---------- DATASET CONTENT

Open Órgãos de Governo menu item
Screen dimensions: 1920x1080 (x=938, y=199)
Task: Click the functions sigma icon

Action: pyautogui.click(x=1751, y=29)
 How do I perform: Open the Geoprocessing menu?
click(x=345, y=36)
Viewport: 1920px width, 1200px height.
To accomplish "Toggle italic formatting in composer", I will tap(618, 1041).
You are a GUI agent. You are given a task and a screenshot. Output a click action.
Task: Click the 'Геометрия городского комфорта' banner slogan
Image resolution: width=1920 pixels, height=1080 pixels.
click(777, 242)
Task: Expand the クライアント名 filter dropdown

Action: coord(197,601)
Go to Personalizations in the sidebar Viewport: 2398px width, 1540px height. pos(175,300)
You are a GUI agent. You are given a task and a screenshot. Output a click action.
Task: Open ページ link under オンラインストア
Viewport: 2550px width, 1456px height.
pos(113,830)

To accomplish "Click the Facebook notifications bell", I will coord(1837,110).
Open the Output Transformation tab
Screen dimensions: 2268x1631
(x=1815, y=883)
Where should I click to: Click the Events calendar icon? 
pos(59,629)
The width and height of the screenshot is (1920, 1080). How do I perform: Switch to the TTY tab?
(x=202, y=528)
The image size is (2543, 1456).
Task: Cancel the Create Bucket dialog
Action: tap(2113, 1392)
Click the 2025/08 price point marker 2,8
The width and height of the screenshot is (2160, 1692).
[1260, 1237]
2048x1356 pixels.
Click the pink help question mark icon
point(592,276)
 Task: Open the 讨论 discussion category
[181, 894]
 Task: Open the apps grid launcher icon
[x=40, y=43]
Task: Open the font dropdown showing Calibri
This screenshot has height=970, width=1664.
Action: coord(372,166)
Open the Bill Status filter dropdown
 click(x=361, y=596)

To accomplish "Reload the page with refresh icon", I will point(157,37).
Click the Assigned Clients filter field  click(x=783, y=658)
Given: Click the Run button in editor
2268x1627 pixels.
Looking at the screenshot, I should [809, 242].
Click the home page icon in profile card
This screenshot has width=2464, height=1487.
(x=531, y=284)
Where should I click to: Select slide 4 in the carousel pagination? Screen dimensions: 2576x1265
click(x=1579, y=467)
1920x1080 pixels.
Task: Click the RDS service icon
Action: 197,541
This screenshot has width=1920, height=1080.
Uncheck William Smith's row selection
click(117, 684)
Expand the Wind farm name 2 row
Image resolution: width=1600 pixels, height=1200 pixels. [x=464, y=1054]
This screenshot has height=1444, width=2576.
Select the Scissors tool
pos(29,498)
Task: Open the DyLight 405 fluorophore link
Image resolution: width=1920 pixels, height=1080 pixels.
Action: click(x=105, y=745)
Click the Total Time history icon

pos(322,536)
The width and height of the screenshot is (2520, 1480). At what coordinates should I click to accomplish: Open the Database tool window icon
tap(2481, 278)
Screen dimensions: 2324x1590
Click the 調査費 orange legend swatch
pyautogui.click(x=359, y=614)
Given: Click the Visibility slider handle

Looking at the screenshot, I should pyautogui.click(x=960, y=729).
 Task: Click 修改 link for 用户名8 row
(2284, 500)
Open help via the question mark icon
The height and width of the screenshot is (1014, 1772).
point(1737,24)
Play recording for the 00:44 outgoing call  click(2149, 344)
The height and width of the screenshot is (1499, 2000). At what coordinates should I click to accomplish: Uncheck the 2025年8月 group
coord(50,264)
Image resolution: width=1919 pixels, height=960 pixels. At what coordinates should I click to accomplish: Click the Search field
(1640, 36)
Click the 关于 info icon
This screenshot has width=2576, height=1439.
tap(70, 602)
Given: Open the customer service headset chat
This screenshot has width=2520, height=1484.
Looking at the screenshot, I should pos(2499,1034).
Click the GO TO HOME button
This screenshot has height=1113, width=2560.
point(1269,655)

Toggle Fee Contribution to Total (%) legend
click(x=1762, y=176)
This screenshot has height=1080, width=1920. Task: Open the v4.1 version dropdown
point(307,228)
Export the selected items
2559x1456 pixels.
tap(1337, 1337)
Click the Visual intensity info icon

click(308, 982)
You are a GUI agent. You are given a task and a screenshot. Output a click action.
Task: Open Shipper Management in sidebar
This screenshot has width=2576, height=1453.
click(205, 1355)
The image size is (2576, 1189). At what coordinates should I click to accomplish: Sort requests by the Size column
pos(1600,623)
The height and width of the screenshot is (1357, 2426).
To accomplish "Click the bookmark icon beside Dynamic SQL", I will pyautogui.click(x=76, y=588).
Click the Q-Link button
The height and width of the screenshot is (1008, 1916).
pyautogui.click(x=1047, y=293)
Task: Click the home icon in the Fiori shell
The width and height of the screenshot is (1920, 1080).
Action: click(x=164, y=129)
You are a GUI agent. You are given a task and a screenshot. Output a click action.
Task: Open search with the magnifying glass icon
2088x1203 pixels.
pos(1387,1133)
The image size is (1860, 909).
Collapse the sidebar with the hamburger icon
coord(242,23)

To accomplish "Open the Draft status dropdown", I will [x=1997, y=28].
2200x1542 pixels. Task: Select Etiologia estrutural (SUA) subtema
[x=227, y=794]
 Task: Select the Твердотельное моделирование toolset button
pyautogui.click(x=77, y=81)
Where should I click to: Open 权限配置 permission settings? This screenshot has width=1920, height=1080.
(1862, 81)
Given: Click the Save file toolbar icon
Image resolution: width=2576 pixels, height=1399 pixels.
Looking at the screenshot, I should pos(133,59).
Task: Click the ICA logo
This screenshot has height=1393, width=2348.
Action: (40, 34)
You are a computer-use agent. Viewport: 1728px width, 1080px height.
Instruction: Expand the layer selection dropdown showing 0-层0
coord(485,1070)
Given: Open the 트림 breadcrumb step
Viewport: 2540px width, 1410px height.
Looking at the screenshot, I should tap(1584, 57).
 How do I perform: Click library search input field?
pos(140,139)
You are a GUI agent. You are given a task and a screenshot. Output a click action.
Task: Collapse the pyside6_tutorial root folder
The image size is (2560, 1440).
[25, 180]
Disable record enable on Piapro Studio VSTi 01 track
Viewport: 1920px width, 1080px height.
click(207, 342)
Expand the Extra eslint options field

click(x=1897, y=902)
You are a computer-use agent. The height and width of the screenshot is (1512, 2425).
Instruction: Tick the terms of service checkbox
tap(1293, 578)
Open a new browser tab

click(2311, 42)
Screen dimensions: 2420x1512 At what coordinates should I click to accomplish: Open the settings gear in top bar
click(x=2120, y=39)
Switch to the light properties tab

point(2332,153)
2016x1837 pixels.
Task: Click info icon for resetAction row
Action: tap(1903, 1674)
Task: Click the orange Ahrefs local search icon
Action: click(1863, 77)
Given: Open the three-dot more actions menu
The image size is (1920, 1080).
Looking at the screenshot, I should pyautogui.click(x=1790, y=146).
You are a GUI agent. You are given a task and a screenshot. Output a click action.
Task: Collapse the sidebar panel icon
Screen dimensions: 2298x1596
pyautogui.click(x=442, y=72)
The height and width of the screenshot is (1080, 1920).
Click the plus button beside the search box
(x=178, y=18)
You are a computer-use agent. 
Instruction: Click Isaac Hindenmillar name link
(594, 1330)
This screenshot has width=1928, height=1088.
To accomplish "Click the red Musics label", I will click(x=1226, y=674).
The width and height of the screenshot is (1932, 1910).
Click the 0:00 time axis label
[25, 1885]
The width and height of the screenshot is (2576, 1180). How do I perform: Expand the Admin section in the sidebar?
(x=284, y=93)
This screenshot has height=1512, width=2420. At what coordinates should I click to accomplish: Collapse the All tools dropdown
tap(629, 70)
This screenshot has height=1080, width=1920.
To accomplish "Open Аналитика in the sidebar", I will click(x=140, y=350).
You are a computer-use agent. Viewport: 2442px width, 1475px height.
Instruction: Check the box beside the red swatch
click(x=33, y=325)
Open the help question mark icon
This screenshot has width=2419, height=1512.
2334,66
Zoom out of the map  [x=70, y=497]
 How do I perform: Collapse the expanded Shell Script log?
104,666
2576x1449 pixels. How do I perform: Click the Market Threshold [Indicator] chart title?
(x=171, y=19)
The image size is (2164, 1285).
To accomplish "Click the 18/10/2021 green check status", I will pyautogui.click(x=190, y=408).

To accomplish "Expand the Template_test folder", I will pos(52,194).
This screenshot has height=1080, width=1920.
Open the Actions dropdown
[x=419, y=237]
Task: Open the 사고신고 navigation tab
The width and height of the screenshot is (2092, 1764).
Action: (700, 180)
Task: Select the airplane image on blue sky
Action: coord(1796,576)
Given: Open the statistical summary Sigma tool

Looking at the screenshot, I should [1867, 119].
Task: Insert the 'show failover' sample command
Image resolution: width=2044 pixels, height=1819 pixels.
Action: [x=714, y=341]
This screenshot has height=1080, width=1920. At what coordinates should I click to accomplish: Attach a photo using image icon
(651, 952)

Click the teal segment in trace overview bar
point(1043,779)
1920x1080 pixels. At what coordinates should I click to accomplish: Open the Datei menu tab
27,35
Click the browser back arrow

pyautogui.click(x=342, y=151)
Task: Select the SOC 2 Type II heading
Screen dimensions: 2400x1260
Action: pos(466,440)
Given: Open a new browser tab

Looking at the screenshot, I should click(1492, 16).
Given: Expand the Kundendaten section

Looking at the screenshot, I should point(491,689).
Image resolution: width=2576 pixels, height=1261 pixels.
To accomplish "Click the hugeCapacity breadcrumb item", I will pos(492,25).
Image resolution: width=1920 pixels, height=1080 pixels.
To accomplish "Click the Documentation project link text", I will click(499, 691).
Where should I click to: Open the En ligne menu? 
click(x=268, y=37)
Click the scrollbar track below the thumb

--------------------

* **WHAT NEEDS TO BE DONE**: Look through the entries above for the word "breadcrumb". Copy every line where it shows up.

* **SOLUTION TO THIS TASK**:
Given: Open the 트림 breadcrumb step
To accomplish "Click the hugeCapacity breadcrumb item", I will pos(492,25).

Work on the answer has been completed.